HW 1 - Haskell List Processing and recursion

This is the first homework assignment for CIS 552. It provides practice with the basic built-in data structures of Haskell, including lists, tuples and maybes, as well as recursion and pattern matching. It also covers the basics of Haskell code style and test-driven development. If you have not read the Basics module, and completed the associated quiz, you should do that first.

This page is a "literate" Haskell program, meaning that explanation is interspersed with actual Haskell code. To complete your assignment, access your private hw01 repo, edit Main.hs and submit it through Canvas/Gradescope.

This file starts by first declaring that we are creating a module called Main and are using functions defined in the modules Prelude, Test.HUnit, Data.List and Data.Char.

The Prelude line imports all except for the functions listed (which you will write). The module Prelude is special in that it is always imported by default, so the the point of this line is not to import more functions, but rather to exclude a few functions. (Haskell does not allow functions to be redefined in the same module.)

The Test.HUnit line imports all functions defined in that module. The line Data.List imports all functions from that module, but makes them available with qualified names, such as List.intersperse, etc.

> module Main where
> import Prelude hiding (reverse, concat, zip, (++))
> import Test.HUnit
> -- libraries for Kata problem (only)
> import qualified Data.List as List
> import qualified Data.Char as Char
> import qualified Data.Maybe as Maybe
> import qualified Text.Read as Read

The main "entry point" for this assignment runs the tests for each homework problem below. You should not edit this definition. Instead, your goal is to modify the problems below so that all of the tests pass. Note that the definitions in Haskell modules do not need to come in any particular order; here, the main function uses the definitions testStyle, testLists, etc, even though their definitions come much later in the file.

> main :: IO ()
> main = do
>    _ <- runTestTT $ TestList [ testStyle,
>                                testLists,
>                                testWeather,
>                                testSoccer ]
>    return ()

Now that we have the preliminaries out of the way, we can start the actual problems.

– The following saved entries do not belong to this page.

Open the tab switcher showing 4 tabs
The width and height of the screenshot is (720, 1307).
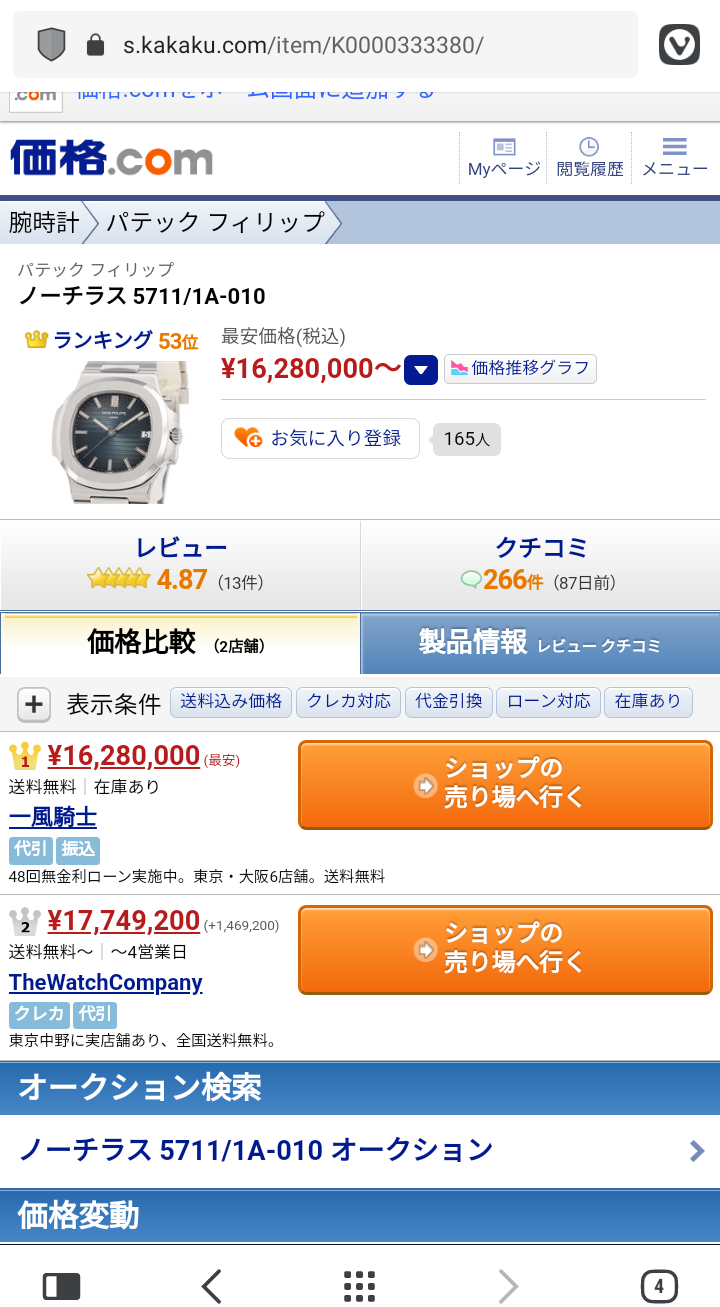(658, 1286)
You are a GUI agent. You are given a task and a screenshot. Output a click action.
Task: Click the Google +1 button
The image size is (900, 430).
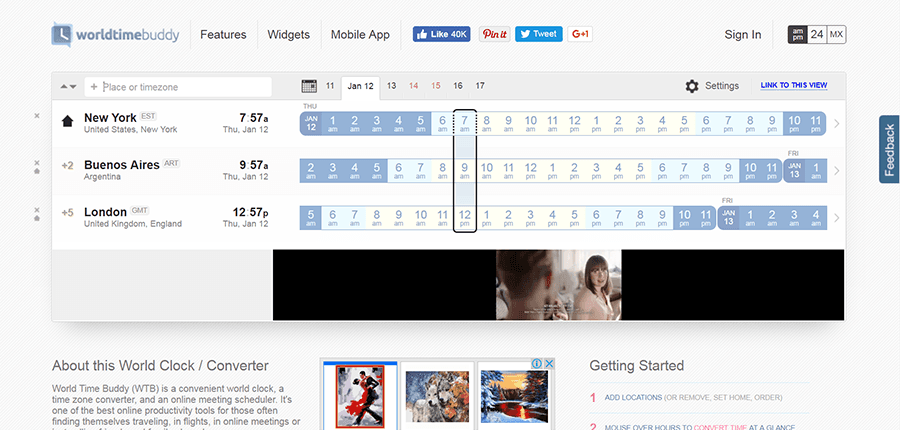click(x=581, y=34)
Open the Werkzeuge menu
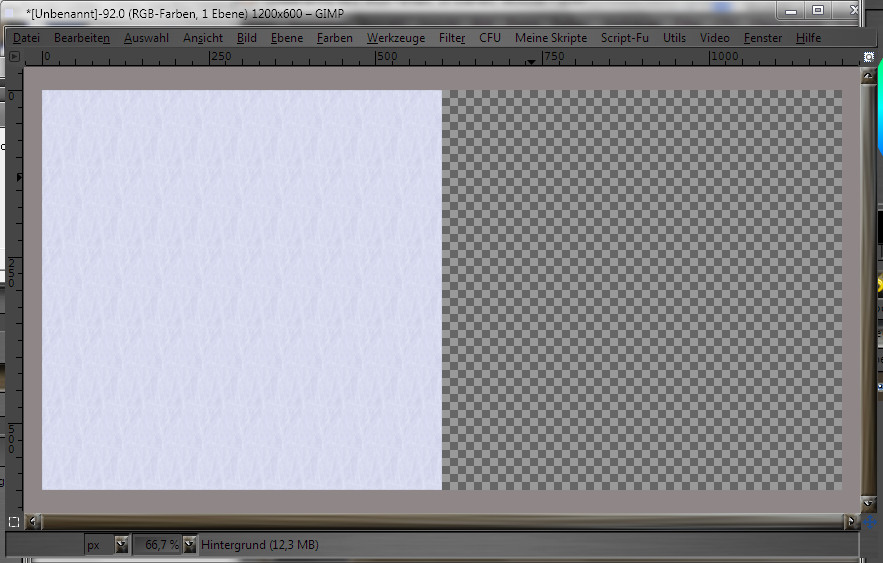 395,38
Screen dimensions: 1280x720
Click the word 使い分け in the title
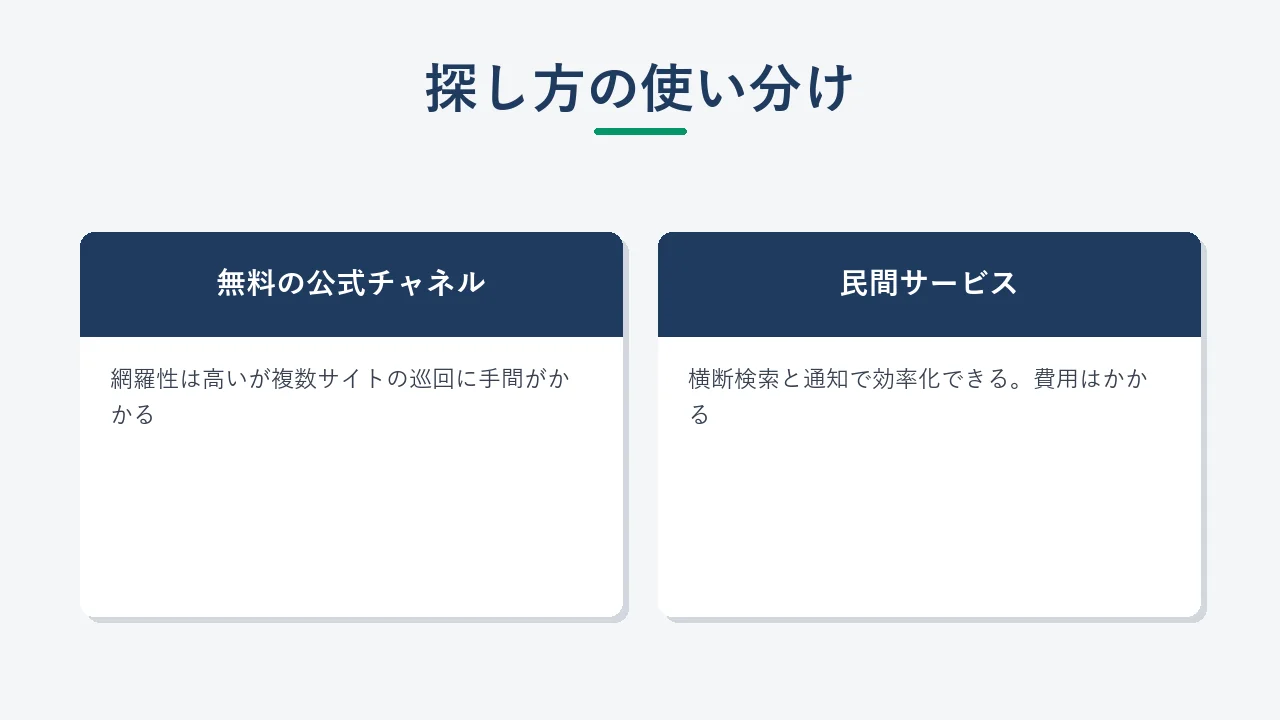point(748,89)
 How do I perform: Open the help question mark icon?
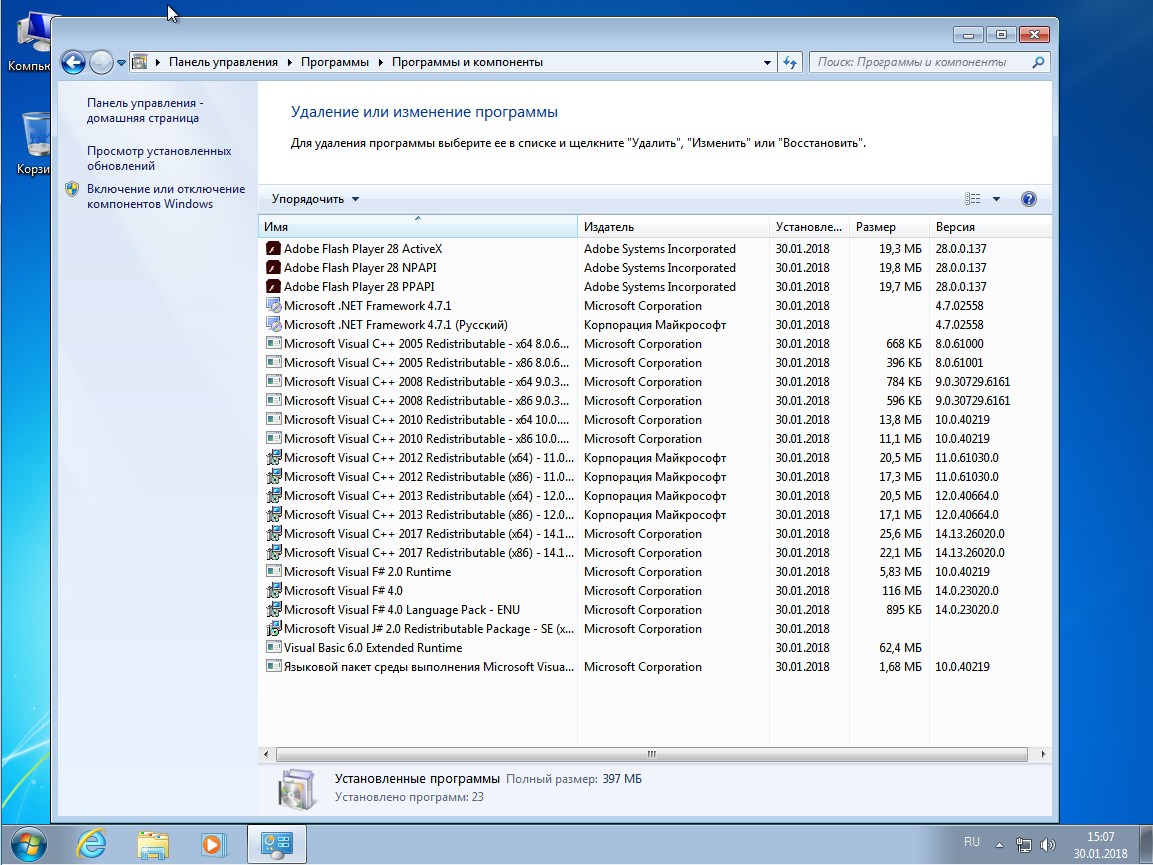1029,199
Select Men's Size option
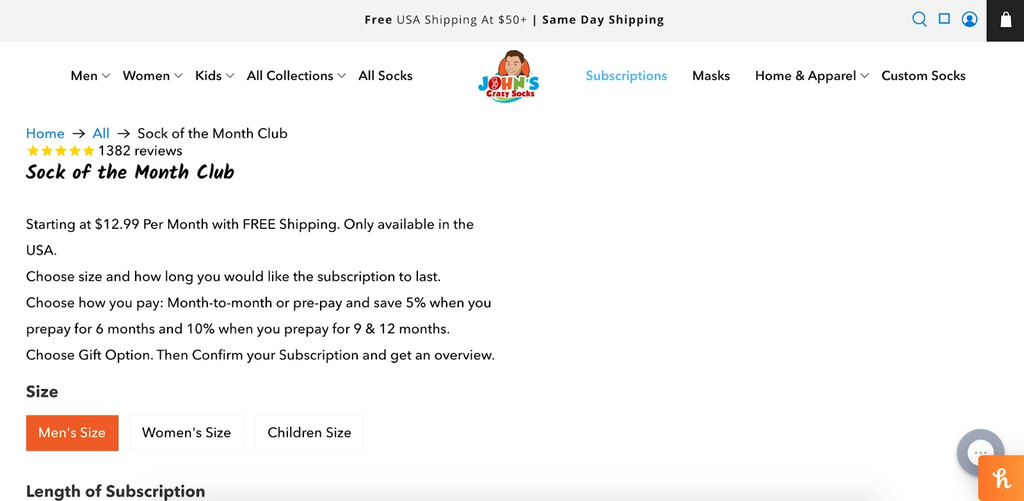1024x501 pixels. pos(72,433)
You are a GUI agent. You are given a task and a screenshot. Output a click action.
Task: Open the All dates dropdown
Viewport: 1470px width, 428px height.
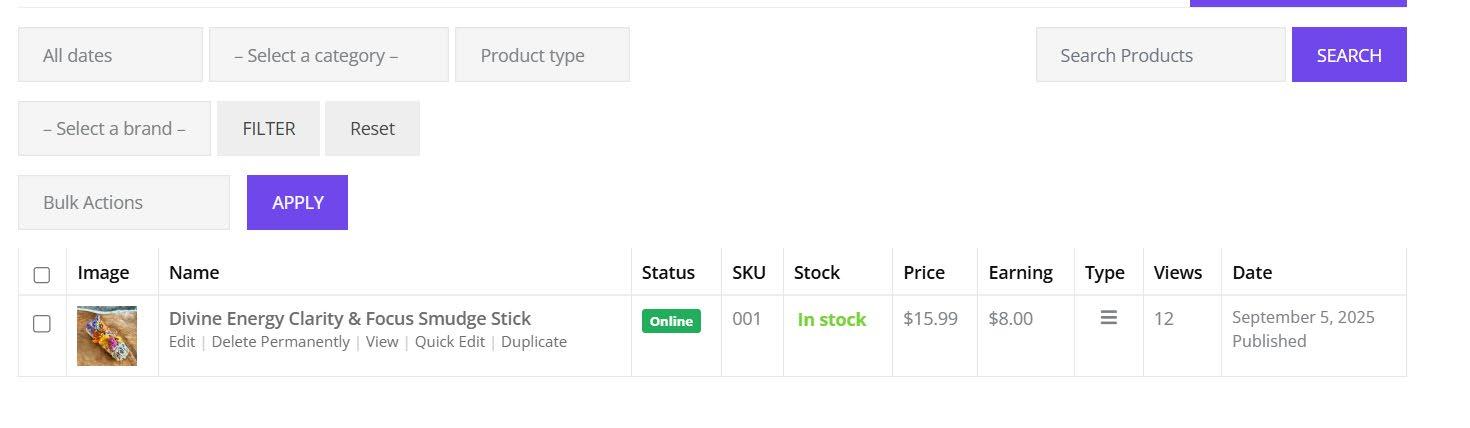click(x=110, y=55)
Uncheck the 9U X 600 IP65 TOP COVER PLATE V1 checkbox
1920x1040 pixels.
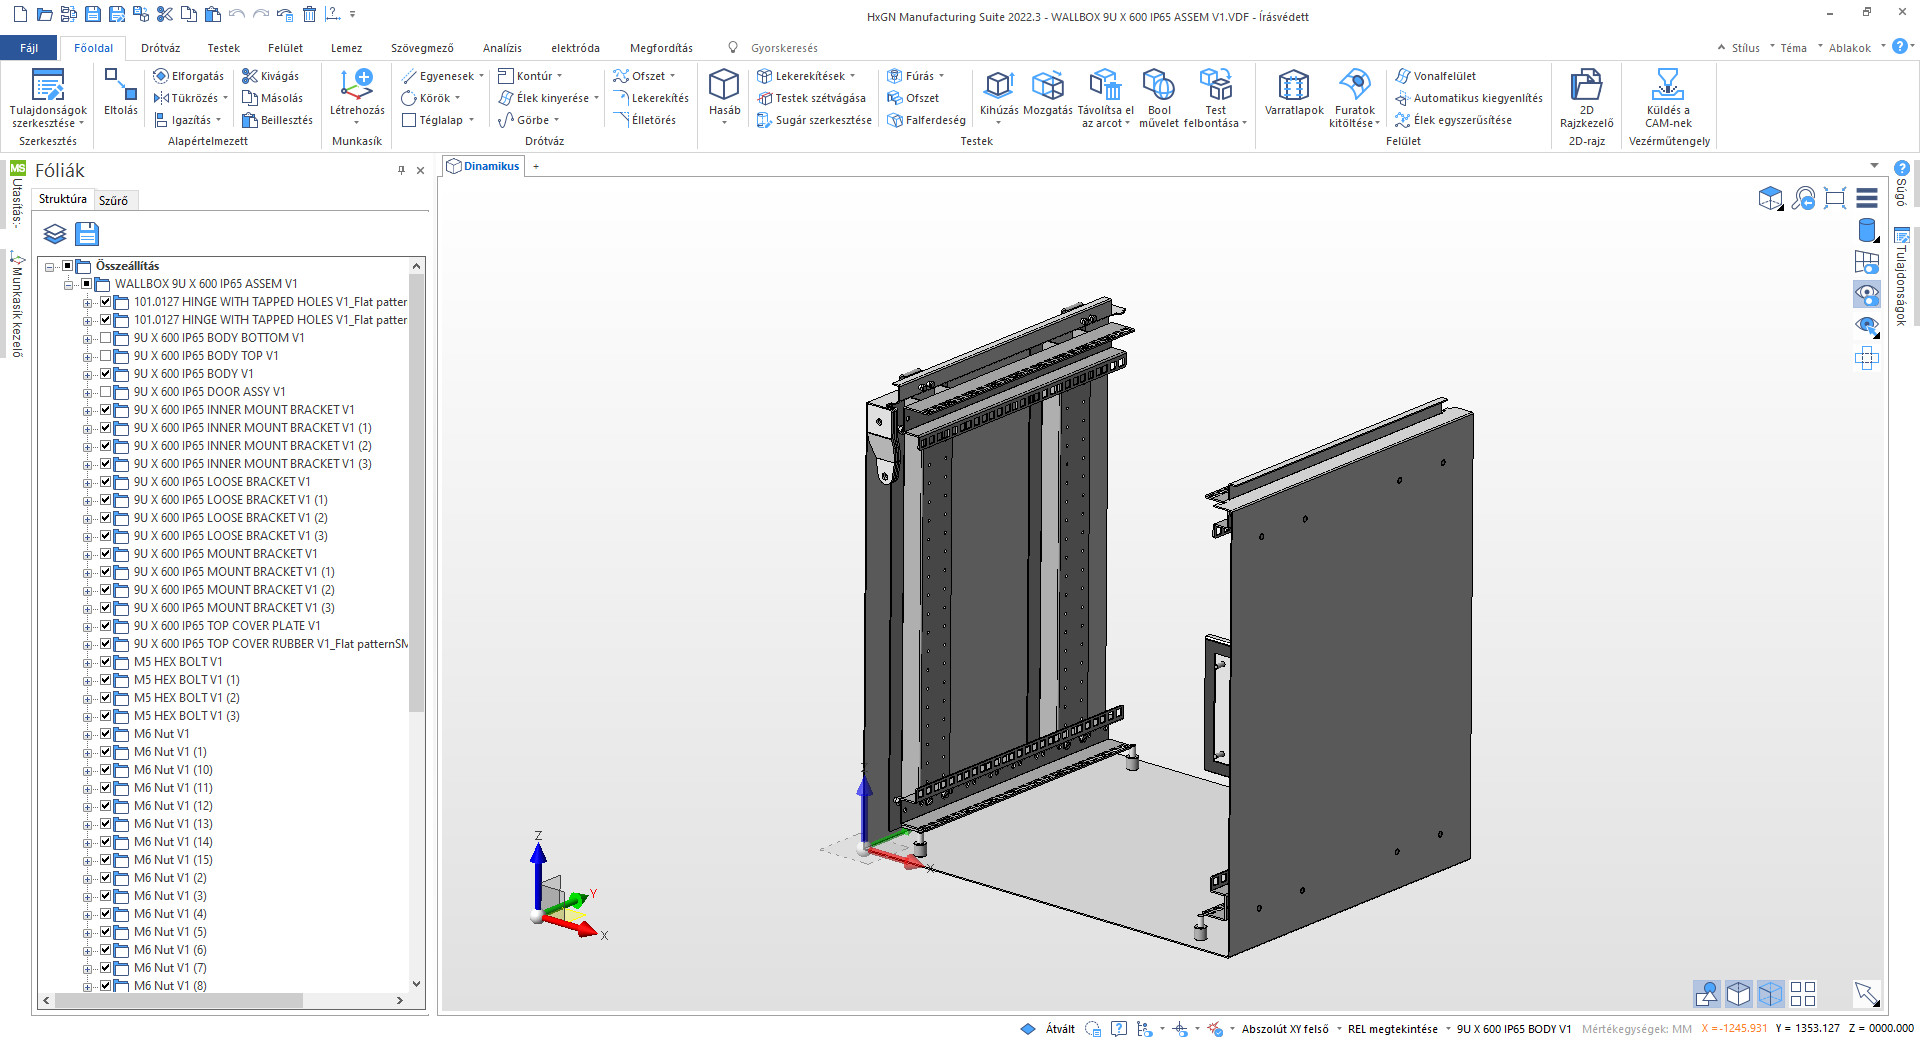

Recall that you can load this file into ghci with the command stack ghci Main.hs. Or, you can build the executable first with stack build and then run the test cases above with the command line stack exec -- hw01. (For each of these, make sure that you are in the hw01 subdirectory.)

> --------------------------------------------------------------------------------
> -- Problem (Good Style)
> --------------------------------------------------------------------------------

> testStyle :: Test
> testStyle = "testStyle" ~:
>    TestList [ tabc , tarithmetic, treverse, tzip ]

All of the following Haskell code does what it is supposed to do (i.e. the tests pass), but it is difficult to read. Rewrite the following expressions so that they exactly follow the style guide. Be careful: the style guide includes quite a few rules, and we've broken most of them in what follows! (You don't need to rewrite the test following each part, but you do need to make sure that you don't break the code as you refactor it!)

NOTE: Do not change the name of any of the top level declarations below, even if you think that they aren't very good (they aren't). We will be using automatic testing to ensure that you do not break anything when you rewrite these functions. On the other hand, local variables (such as function parameters and those bound by let and where) can and should be renamed.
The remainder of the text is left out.